Even Chicago’s large dance institutions explored bold frontiers in 2010, a banner year for gutsy and original work. After 2009 boasted its triumphant Chicago premiere of “Othello” by native son Lar Lubovitch, the Joffrey unveiled sterling commissions by younger talent (Jessica Lang) and a somewhat neglected giant (James Kudelka).
Hubbard last year featured premieres by hotshot Aszure Barton, hip-hop innovator Victor Quijada and a trio of works from Alejandro Cerrudo, one of the most gifted choreographers to emerge from the Chicago dance scene. His “Malditos” won kudos last fall at the Kennedy Center during the troupe’s first visit there in decades. River North Chicago Dance Company premiered “Three,” by Robert Battle, a critical association with a major choreographer that considerably predates his recent designation as future head of the Alvin Ailey troupe.
Wheater notes, “People have fewer dollars to spend, but the quality of Chicago dance is really good, or they wouldn’t be coming.”
Weathering the economic downturn has been tricky, but dance is accustomed to threadbare survival. Hubbard cut back to an ensemble of 16 dancers for the last few seasons but fresh work and ticket discounting have worked — the troupe plans to add a 17th dancer in January. In December, Hubbard was up in revenue by 30 percent over a year earlier, enjoying a robust touring schedule and the growth of a 3-year-old summer intensive that attracts 100 aspiring dancers from all over the country.
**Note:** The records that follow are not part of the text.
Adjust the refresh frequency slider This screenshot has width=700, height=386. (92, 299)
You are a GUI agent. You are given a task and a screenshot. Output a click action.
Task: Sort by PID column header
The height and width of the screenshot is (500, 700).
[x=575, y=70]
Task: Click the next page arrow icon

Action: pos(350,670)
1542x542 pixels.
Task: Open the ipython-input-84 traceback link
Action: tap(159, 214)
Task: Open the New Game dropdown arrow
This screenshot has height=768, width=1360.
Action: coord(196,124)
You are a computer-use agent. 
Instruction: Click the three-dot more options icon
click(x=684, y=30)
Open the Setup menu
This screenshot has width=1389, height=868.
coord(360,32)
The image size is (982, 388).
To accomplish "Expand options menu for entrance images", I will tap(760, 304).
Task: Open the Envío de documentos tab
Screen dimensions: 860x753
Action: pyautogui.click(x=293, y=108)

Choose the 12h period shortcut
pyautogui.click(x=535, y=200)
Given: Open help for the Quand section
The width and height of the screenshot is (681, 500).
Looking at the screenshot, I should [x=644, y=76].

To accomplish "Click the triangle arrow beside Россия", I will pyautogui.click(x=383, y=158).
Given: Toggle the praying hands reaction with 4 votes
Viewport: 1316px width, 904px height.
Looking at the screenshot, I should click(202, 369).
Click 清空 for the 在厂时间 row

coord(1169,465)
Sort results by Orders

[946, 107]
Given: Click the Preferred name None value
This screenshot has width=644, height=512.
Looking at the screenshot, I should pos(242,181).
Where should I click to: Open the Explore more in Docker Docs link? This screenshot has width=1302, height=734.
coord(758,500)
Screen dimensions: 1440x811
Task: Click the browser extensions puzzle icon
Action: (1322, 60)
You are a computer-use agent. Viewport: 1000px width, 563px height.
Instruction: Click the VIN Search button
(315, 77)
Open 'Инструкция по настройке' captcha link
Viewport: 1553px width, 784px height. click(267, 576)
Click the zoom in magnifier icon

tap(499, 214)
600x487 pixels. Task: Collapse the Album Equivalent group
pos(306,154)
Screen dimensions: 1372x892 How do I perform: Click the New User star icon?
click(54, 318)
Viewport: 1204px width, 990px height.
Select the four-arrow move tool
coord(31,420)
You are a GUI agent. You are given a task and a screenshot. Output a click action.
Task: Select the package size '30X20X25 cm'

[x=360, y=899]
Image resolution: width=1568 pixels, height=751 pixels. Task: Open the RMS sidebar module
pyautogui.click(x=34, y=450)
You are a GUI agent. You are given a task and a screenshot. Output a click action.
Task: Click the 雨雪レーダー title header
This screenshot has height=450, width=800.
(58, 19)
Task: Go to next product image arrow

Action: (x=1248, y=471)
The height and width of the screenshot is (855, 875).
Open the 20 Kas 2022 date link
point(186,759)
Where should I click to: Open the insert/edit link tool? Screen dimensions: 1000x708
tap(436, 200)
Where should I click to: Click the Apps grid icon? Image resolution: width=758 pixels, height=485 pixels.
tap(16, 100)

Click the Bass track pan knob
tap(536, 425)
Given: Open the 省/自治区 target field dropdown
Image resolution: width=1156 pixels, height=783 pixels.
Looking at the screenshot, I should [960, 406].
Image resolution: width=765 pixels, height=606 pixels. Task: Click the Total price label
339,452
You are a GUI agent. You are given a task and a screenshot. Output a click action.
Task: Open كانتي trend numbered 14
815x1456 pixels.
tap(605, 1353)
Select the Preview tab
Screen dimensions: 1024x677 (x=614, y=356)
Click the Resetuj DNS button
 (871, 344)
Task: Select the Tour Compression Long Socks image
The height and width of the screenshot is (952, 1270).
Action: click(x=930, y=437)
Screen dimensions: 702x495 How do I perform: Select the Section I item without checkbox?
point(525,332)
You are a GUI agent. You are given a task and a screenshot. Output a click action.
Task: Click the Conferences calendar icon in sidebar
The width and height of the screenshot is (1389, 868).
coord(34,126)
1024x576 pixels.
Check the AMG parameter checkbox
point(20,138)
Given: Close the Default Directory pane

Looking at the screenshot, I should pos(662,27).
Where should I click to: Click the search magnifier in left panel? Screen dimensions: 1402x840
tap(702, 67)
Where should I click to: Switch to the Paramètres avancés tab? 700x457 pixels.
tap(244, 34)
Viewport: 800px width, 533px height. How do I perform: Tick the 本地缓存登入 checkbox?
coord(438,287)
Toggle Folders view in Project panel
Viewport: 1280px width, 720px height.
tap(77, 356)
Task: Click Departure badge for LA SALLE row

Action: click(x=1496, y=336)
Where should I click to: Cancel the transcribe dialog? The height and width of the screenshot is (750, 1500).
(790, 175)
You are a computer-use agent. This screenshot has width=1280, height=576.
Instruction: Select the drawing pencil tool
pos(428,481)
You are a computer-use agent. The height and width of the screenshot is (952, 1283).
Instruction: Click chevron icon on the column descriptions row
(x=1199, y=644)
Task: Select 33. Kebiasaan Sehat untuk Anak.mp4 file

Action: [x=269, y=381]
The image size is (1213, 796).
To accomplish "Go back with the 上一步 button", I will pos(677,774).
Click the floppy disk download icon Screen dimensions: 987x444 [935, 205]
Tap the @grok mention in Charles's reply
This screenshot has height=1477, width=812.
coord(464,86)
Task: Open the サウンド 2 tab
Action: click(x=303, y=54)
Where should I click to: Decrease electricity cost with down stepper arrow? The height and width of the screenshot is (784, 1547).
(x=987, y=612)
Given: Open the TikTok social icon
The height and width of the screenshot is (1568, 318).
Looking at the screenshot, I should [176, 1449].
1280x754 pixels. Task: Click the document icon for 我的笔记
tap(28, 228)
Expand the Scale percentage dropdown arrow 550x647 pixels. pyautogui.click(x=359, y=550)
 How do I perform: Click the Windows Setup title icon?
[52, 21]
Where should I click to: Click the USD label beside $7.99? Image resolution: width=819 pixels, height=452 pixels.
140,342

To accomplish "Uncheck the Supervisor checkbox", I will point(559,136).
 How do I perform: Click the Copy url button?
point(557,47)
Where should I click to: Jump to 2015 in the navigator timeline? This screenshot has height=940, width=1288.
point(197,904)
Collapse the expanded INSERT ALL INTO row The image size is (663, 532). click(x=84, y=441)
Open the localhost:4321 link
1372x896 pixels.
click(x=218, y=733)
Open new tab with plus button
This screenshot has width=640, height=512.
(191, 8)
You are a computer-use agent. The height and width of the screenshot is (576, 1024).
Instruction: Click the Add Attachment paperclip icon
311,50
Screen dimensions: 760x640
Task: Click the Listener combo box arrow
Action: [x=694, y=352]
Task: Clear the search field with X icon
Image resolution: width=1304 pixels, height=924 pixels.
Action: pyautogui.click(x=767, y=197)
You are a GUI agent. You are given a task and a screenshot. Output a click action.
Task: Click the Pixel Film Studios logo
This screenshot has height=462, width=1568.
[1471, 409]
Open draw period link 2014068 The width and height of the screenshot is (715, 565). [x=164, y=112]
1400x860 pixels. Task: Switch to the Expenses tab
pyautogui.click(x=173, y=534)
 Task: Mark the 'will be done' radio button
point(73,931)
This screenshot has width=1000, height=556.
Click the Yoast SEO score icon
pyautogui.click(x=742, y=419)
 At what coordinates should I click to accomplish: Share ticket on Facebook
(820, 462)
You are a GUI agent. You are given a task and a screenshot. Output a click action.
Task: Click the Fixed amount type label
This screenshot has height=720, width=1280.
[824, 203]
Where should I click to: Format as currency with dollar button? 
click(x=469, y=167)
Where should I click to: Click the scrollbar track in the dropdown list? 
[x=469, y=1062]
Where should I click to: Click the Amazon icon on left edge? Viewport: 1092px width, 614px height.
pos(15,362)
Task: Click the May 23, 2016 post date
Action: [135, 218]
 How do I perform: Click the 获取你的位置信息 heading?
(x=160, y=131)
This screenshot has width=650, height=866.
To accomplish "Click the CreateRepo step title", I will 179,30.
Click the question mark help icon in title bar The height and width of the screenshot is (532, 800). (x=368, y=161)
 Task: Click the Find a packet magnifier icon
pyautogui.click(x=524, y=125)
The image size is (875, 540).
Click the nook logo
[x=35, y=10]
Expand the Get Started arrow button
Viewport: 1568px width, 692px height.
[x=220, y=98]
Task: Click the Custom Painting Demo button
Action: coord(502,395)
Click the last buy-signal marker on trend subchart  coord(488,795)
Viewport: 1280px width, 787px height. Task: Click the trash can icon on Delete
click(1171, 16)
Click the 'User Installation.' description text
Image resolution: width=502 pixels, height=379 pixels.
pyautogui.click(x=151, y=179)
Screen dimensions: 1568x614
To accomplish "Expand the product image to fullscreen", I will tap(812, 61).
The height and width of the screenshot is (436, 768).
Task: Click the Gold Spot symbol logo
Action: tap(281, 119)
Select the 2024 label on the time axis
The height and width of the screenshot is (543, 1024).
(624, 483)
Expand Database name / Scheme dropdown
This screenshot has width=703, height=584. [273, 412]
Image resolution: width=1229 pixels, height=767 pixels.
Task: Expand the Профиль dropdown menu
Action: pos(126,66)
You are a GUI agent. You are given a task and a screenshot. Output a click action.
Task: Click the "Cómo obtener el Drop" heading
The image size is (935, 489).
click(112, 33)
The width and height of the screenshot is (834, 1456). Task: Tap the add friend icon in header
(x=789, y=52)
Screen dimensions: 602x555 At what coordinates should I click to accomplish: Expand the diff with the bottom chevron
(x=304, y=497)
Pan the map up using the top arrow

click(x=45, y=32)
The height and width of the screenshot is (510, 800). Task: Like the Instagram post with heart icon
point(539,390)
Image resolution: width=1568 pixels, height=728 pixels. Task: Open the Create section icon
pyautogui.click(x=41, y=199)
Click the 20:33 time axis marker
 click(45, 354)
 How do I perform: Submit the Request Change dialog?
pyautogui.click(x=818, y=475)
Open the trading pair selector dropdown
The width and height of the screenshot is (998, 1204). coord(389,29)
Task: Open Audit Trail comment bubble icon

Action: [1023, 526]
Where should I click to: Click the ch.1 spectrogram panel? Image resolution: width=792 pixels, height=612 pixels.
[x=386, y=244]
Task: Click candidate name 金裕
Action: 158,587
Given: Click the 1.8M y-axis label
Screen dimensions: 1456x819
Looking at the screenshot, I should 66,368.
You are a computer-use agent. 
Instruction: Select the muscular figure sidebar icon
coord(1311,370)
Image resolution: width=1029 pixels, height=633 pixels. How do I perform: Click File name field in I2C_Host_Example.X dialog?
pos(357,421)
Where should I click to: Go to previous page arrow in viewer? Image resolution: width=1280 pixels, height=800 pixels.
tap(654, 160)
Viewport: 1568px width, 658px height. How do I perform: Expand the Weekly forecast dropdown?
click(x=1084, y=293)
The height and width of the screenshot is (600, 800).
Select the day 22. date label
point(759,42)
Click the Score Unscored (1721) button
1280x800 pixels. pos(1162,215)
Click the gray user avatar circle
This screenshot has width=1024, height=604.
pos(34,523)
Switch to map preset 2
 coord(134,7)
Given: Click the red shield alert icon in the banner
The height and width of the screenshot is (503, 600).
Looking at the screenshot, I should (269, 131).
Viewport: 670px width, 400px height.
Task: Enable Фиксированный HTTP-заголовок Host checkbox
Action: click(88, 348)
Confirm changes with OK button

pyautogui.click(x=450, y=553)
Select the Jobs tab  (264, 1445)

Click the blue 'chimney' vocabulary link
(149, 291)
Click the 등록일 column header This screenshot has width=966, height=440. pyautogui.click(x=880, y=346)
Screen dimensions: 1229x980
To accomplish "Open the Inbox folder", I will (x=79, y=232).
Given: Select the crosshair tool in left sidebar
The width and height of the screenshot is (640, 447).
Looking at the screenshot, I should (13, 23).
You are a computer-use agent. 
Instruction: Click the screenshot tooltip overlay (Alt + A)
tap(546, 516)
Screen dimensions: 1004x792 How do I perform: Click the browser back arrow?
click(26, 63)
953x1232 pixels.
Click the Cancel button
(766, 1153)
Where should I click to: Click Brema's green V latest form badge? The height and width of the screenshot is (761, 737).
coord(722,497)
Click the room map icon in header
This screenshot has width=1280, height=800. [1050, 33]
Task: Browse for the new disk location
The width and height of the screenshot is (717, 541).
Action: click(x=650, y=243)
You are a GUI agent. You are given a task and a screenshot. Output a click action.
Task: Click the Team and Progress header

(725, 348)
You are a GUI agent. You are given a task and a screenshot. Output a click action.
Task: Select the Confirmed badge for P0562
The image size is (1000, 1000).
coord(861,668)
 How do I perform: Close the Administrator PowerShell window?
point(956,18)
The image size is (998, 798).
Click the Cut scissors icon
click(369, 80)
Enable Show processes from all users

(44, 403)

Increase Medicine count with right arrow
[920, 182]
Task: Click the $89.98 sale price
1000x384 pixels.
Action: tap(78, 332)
The role of the Harris Theater as a reliable home for dance year-round can’t be overstated. Local troupes have a 7-year-old showcase with a larger seating capacity (around 1,500) than New York’s celebrated Joyce Theater.
“I also think it has meant a whole new era to have another major presenter of dance,” says Michael Tiknis, Harris president and managing director. The theater has hosted Lubovitch, Mark Morris, Mikhail Baryshnikov, the San Francisco and New York City ballets.
“The key word is ‘we,'” he says. “This has been synergistic, the dance audience built by a conglomerate. The Harris helped, but we didn’t do it alone.”
Skies aren’t cloud free. “Last summer, our festival experienced a 33 percent increase in registration for classes, but our Global Rhythms presentations saw a 40 percent decline in ticket sales from 2007 to 2009,” says Lane Alexander, co-founder and head of the Chicago Human Rhythm Project. “I think Chicago experienced our own bubble that hasn’t completely burst. There may be attrition in coming years.”
Andreas Bottcher, co-founder of DanceWorks Chicago, an organization he runs with Julie Nakagawa, says, “We’ve gone from a budget of $200,000 to $360,000 in 2011. Then again, we’re only as good as each fiscal year.”
Chicago boasts more companies, venues and opportunities than ever. There’s always some amateurism, too, but a growing ethos of civic investment.
“Not for nothing is Chicago the only city to put a Picasso in front of its City Hall,” Christopher Clinton Conway, executive director of the Joffrey, notes. “If we don’t work to keep what we have, the loss would be enormous.”
“Being a one-man administrator and artistic head is tough,” says Cole, whose COLEctive after 15 years consists of nine dancers. “Does that mean I want to do it less? No. Chicago has given me the chance to be an artist. I love being here.”